YOUR INSTRUCTIONS: Repeat the records below verbatim.

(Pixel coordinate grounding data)
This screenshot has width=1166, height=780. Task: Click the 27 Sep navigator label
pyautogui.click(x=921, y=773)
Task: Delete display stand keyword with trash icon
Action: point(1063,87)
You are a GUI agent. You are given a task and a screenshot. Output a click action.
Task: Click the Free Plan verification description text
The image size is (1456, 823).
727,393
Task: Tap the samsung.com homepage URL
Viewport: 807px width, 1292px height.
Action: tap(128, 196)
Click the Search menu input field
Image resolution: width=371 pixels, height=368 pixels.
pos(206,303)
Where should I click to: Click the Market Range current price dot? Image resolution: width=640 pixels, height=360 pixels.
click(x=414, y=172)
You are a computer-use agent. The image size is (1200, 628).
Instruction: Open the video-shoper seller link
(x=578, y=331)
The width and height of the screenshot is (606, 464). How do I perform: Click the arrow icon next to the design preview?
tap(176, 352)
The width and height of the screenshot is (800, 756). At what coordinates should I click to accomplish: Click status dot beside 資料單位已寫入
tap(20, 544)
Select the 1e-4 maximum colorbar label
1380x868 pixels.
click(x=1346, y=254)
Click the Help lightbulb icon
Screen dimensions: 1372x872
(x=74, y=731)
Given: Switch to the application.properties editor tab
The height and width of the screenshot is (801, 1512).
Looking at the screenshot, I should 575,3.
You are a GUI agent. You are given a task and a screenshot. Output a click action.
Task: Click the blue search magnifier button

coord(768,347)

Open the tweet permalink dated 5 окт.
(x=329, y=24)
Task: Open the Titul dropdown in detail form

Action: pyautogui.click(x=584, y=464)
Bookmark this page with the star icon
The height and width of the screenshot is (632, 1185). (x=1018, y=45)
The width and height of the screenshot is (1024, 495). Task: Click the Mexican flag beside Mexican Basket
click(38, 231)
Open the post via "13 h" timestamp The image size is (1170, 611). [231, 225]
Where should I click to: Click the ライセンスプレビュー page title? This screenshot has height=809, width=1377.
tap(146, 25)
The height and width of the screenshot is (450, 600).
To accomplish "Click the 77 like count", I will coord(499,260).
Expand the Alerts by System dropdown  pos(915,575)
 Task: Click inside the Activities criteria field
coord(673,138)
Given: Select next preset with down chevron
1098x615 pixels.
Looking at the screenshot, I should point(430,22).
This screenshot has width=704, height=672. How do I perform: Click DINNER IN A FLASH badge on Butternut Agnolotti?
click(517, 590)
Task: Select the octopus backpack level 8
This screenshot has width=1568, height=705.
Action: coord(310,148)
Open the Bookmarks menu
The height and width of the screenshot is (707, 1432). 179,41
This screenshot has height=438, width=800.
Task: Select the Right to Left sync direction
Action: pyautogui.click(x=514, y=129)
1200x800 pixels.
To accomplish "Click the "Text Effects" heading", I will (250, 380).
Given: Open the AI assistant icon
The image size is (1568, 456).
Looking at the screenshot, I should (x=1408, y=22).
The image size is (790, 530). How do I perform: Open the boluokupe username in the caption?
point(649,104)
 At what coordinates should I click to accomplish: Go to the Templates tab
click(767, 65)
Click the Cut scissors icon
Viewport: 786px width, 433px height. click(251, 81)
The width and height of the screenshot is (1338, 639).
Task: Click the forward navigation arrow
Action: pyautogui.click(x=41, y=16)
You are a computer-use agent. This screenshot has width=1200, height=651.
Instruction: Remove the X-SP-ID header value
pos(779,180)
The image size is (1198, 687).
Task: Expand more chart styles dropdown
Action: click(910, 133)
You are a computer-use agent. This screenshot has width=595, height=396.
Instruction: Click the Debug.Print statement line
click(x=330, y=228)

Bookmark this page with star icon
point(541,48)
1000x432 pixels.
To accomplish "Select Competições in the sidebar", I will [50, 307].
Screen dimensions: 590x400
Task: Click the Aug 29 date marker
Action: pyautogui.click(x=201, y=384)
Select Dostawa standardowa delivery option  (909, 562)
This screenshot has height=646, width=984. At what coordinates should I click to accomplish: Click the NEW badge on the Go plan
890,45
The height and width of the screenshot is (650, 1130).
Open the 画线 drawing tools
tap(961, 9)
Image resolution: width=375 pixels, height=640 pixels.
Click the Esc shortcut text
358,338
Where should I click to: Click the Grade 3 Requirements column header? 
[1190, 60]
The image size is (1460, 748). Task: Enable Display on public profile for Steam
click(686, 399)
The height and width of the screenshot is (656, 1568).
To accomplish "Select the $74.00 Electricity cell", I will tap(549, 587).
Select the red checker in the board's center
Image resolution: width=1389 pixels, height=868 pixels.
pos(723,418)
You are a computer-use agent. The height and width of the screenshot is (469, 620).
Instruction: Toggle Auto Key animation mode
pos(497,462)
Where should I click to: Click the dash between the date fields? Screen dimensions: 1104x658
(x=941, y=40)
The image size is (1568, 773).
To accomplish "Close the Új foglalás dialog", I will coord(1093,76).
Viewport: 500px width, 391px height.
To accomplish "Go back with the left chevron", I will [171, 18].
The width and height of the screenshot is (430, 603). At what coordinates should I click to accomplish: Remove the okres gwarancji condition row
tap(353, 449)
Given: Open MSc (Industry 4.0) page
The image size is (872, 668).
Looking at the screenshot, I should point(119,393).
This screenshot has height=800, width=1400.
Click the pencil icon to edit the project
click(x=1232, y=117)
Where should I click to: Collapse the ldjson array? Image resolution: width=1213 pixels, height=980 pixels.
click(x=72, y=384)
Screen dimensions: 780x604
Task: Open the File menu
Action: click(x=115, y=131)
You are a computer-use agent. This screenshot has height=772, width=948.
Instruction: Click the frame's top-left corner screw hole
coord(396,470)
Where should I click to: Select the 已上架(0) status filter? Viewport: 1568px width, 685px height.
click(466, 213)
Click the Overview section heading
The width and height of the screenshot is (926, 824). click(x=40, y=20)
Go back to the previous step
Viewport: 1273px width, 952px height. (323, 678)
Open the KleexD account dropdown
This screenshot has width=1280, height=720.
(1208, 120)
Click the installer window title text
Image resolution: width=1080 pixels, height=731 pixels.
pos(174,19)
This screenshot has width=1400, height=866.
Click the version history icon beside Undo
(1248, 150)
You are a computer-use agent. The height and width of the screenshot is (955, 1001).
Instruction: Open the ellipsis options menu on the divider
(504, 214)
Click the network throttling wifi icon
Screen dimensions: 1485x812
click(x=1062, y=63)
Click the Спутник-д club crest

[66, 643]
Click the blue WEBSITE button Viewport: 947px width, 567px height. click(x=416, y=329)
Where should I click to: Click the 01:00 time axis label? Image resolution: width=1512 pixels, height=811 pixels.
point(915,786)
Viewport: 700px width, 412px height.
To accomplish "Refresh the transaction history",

EXERCISE RESULT:
This screenshot has width=1166, height=780. Task: Click the 27 Sep navigator label
pyautogui.click(x=921, y=773)
Task: Delete display stand keyword with trash icon
Action: point(1063,87)
You are a GUI agent. You are given a task and a screenshot. Output a click action.
Task: Click the Free Plan verification description text
The image size is (1456, 823).
727,393
Task: Tap the samsung.com homepage URL
Viewport: 807px width, 1292px height.
Action: tap(128, 196)
Click the Search menu input field
Image resolution: width=371 pixels, height=368 pixels.
pos(206,303)
Where should I click to: Click the Market Range current price dot? Image resolution: width=640 pixels, height=360 pixels.
click(x=414, y=172)
You are a computer-use agent. The image size is (1200, 628).
Instruction: Open the video-shoper seller link
(x=578, y=331)
The width and height of the screenshot is (606, 464). How do I perform: Click the arrow icon next to the design preview?
tap(176, 352)
The width and height of the screenshot is (800, 756). At what coordinates should I click to accomplish: Click status dot beside 資料單位已寫入
tap(20, 544)
Select the 1e-4 maximum colorbar label
1380x868 pixels.
click(x=1346, y=254)
Click the Help lightbulb icon
Screen dimensions: 1372x872
(x=74, y=731)
Given: Switch to the application.properties editor tab
The height and width of the screenshot is (801, 1512).
Looking at the screenshot, I should 575,3.
You are a GUI agent. You are given a task and a screenshot. Output a click action.
Task: Click the blue search magnifier button

coord(768,347)

Open the tweet permalink dated 5 окт.
(x=329, y=24)
Task: Open the Titul dropdown in detail form

Action: pyautogui.click(x=584, y=464)
Bookmark this page with the star icon
The height and width of the screenshot is (632, 1185). (x=1018, y=45)
The width and height of the screenshot is (1024, 495). Task: Click the Mexican flag beside Mexican Basket
click(38, 231)
Open the post via "13 h" timestamp The image size is (1170, 611). [231, 225]
Where should I click to: Click the ライセンスプレビュー page title? This screenshot has height=809, width=1377.
tap(146, 25)
The height and width of the screenshot is (450, 600).
To accomplish "Click the 77 like count", I will coord(499,260).
Expand the Alerts by System dropdown  pos(915,575)
 Task: Click inside the Activities criteria field
coord(673,138)
Given: Select next preset with down chevron
1098x615 pixels.
Looking at the screenshot, I should point(430,22).
This screenshot has width=704, height=672. How do I perform: Click DINNER IN A FLASH badge on Butternut Agnolotti?
click(517, 590)
Task: Select the octopus backpack level 8
This screenshot has width=1568, height=705.
Action: coord(310,148)
Open the Bookmarks menu
The height and width of the screenshot is (707, 1432). 179,41
This screenshot has height=438, width=800.
Task: Select the Right to Left sync direction
Action: pyautogui.click(x=514, y=129)
1200x800 pixels.
To accomplish "Click the "Text Effects" heading", I will (250, 380).
Given: Open the AI assistant icon
The image size is (1568, 456).
Looking at the screenshot, I should (x=1408, y=22).
The image size is (790, 530). How do I perform: Open the boluokupe username in the caption?
point(649,104)
 At what coordinates should I click to accomplish: Go to the Templates tab
click(767, 65)
Click the Cut scissors icon
Viewport: 786px width, 433px height. click(251, 81)
The width and height of the screenshot is (1338, 639).
Task: Click the forward navigation arrow
Action: pyautogui.click(x=41, y=16)
You are a computer-use agent. This screenshot has width=1200, height=651.
Instruction: Remove the X-SP-ID header value
pos(779,180)
The image size is (1198, 687).
Task: Expand more chart styles dropdown
Action: click(910, 133)
You are a computer-use agent. This screenshot has width=595, height=396.
Instruction: Click the Debug.Print statement line
click(x=330, y=228)

Bookmark this page with star icon
point(541,48)
1000x432 pixels.
To accomplish "Select Competições in the sidebar", I will [50, 307].
Screen dimensions: 590x400
Task: Click the Aug 29 date marker
Action: pyautogui.click(x=201, y=384)
Select Dostawa standardowa delivery option  (909, 562)
This screenshot has height=646, width=984. At what coordinates should I click to accomplish: Click the NEW badge on the Go plan
890,45
The height and width of the screenshot is (650, 1130).
Open the 画线 drawing tools
tap(961, 9)
Image resolution: width=375 pixels, height=640 pixels.
Click the Esc shortcut text
358,338
Where should I click to: Click the Grade 3 Requirements column header? 
[1190, 60]
The image size is (1460, 748). Task: Enable Display on public profile for Steam
click(686, 399)
The height and width of the screenshot is (656, 1568).
To accomplish "Select the $74.00 Electricity cell", I will tap(549, 587).
Select the red checker in the board's center
Image resolution: width=1389 pixels, height=868 pixels.
pos(723,418)
You are a computer-use agent. The height and width of the screenshot is (469, 620).
Instruction: Toggle Auto Key animation mode
pos(497,462)
Where should I click to: Click the dash between the date fields? Screen dimensions: 1104x658
(x=941, y=40)
The image size is (1568, 773).
To accomplish "Close the Új foglalás dialog", I will coord(1093,76).
Viewport: 500px width, 391px height.
To accomplish "Go back with the left chevron", I will [171, 18].
The width and height of the screenshot is (430, 603). At what coordinates should I click to accomplish: Remove the okres gwarancji condition row
tap(353, 449)
Given: Open MSc (Industry 4.0) page
The image size is (872, 668).
Looking at the screenshot, I should point(119,393).
This screenshot has height=800, width=1400.
Click the pencil icon to edit the project
click(x=1232, y=117)
Where should I click to: Collapse the ldjson array? Image resolution: width=1213 pixels, height=980 pixels.
click(x=72, y=384)
Screen dimensions: 780x604
Task: Open the File menu
Action: click(x=115, y=131)
You are a computer-use agent. This screenshot has height=772, width=948.
Instruction: Click the frame's top-left corner screw hole
coord(396,470)
Where should I click to: Select the 已上架(0) status filter? Viewport: 1568px width, 685px height.
click(466, 213)
Click the Overview section heading
The width and height of the screenshot is (926, 824). click(x=40, y=20)
Go back to the previous step
Viewport: 1273px width, 952px height. (323, 678)
Open the KleexD account dropdown
This screenshot has width=1280, height=720.
(1208, 120)
Click the installer window title text
Image resolution: width=1080 pixels, height=731 pixels.
pos(174,19)
This screenshot has width=1400, height=866.
Click the version history icon beside Undo
(1248, 150)
You are a computer-use agent. The height and width of the screenshot is (955, 1001).
Instruction: Open the ellipsis options menu on the divider
(504, 214)
Click the network throttling wifi icon
Screen dimensions: 1485x812
click(x=1062, y=63)
Click the Спутник-д club crest

[66, 643]
Click the blue WEBSITE button Viewport: 947px width, 567px height. click(x=416, y=329)
Where should I click to: Click the 01:00 time axis label? Image resolution: width=1512 pixels, height=811 pixels.
point(915,786)
Viewport: 700px width, 412px height.
To accomplish "Refresh the transaction history",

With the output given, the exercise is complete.